Demographics reinforce the trajectory. Nearly 60 per cent of the population is under 30. Every year, millions of new consumers enter the marketplace. They are talented, entrepreneurial, resilient, digitally native, socially influenced, and comparison-driven. They spend on food, appearance, experiences, education-related goods and social life regardless of economic cycles. For long-term investors, that offers visibility measured in decades, not quarters.
Consumption in Pakistan is cultural infrastructure. Hospitality is embedded in the social fabric. Weddings are economic ecosystems. Food is identity. Grooming and presentation cut across income classes. Social generosity is an expectation, not an exception. Religious belief also shapes economic psychology. A widespread, sometimes aspirational, belief that providence will prevail reduces precautionary saving and sustains present-oriented spending. While this may present productivity challenges at the macro level, it reinforces consumption resilience at the micro level. Overlay this with a diaspora of more than 10 million people, controlling an estimated $350 billion in net worth. This capital is emotionally connected, commercially experienced and increasingly seeking structured, credible investment vehicles rather than informal remittances or one-off projects. What it lacks is a scalable institutional structure.

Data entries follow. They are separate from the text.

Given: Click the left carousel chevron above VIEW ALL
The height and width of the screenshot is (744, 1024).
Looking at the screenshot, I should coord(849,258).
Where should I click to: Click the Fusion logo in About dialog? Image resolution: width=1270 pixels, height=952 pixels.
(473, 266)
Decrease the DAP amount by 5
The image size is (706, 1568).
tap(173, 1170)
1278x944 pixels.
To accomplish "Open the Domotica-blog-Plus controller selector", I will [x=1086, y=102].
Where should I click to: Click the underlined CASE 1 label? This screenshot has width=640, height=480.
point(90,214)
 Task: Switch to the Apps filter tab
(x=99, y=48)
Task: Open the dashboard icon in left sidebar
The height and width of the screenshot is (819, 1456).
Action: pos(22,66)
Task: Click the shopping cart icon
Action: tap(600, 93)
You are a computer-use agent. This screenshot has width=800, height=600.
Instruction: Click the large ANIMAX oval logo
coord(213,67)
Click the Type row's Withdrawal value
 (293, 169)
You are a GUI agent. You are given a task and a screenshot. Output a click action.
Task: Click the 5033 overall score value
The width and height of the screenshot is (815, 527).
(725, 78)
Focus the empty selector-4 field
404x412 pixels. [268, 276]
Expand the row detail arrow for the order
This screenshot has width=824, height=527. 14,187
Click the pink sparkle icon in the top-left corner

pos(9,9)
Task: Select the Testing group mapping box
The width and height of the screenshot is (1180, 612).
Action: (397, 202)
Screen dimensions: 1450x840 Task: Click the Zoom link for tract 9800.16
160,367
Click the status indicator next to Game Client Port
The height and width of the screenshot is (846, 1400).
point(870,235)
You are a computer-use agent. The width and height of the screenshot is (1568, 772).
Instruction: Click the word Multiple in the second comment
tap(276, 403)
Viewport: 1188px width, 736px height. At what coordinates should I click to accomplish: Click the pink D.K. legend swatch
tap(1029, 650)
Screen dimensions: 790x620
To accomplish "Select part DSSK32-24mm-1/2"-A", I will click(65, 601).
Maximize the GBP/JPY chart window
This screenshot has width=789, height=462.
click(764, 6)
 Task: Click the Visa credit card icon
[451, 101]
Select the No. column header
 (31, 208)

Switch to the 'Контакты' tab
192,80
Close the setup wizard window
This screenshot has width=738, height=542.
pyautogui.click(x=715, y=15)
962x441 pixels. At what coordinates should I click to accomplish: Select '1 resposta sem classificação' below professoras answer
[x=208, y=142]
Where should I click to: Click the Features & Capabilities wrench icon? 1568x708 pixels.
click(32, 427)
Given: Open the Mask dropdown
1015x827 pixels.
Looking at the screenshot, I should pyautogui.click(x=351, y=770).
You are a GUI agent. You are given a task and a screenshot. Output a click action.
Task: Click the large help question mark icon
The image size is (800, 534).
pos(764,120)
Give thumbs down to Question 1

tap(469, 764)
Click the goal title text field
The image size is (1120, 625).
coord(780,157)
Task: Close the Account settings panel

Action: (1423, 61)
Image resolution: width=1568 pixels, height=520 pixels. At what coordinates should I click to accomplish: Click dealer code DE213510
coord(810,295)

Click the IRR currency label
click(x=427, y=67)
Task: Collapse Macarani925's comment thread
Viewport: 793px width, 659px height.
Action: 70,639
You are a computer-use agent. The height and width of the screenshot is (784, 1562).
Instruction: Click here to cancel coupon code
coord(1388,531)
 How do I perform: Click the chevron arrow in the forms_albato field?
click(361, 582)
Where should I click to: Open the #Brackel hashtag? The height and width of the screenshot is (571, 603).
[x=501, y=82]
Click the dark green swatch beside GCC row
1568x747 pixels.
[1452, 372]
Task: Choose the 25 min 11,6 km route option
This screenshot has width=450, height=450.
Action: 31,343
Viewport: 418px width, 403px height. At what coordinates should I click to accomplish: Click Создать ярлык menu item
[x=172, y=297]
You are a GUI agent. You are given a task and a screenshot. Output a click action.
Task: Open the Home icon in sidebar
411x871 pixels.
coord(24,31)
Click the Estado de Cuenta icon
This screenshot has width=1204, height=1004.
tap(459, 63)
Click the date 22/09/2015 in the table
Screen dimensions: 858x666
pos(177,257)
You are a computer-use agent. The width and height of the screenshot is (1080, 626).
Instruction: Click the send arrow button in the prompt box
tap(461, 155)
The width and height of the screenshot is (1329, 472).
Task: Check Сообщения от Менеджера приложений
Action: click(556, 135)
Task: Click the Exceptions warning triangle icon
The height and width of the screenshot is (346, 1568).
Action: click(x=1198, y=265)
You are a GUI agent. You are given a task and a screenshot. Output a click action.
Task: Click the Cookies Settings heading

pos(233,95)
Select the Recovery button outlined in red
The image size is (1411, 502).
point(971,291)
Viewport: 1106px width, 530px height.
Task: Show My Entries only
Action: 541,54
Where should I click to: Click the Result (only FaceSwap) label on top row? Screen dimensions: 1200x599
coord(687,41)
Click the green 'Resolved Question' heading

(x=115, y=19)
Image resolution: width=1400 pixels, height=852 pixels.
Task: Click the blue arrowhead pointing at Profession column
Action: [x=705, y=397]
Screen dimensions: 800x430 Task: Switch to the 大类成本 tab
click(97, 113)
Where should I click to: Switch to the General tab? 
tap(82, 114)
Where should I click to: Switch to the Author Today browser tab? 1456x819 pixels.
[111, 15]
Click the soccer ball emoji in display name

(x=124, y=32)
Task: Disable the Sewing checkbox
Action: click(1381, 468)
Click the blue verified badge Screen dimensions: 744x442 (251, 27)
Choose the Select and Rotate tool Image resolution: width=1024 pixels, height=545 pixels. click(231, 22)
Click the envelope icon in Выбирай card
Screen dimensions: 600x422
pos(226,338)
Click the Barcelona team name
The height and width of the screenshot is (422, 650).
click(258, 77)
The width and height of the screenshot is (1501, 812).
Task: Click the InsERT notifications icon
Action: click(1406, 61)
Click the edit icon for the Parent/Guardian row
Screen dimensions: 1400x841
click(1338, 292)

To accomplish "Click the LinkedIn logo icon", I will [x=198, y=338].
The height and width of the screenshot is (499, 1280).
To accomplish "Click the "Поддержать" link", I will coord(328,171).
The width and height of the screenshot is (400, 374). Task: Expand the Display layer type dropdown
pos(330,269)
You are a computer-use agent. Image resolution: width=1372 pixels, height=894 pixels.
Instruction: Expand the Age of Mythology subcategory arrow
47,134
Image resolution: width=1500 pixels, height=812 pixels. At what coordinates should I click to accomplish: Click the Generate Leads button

Recent multinational exits have created genuine market vacuums. While it is essential to acknowledge and immediately address the structural and operational concerns that drove some of these decisions, given the vital role multinationals play in building organised retail infrastructure and customer-centric culture, the demand has not disappeared. Supply has thinned. Simultaneously, foreign-exchange constraints, import-substitution policies and cost dynamics have shifted the advantage towards local sourcing and homegrown brands. What was once framed as patriotic positioning has become a commercial necessity. For investors prepared to partner with capable local operators, this moment offers category-defining potential.
Pakistan, in many respects, is a marketer’s dream. You do not need to persuade consumers when to buy. You need to influence what they buy. Decades of exposure to multinational FMCG and QSR brands have normalised branded consumption across income segments. The success formula remains consistent: affordability, perceived value and aspirational positioning. Entrepreneurs who understand this dynamic are already scaling. And we are witnessing the arrival of sophisticated, home-grown, locally sourced brands that are not merely substituting imports but building durable consumer franchises.
Pakistan is a demand-solved economy operating below its institutional potential. Low savings. High remittances. Light direct taxation. Youthful demographics. Culturally embedded spending. A globally connected affluent core. An emotionally invested diaspora.
For food, retail, and consumer platforms, the question is no longer whether Pakistan will consume, but rather how. It is whether global investors will continue to observe from the sidelines, or recognise one of the world’s most undervalued consumption economies and act while the window remains open. Pakistan beckons. Invest in the hidden gem and earn returns that will be the envy of the rest of the world.
The writer is a former global corporate executive (Unilever, PepsiCo, Yum! Brands), a mental health advocate and a founding board member of Taskeen, a pioneering organisation focused on emotional well-being in Pakistan.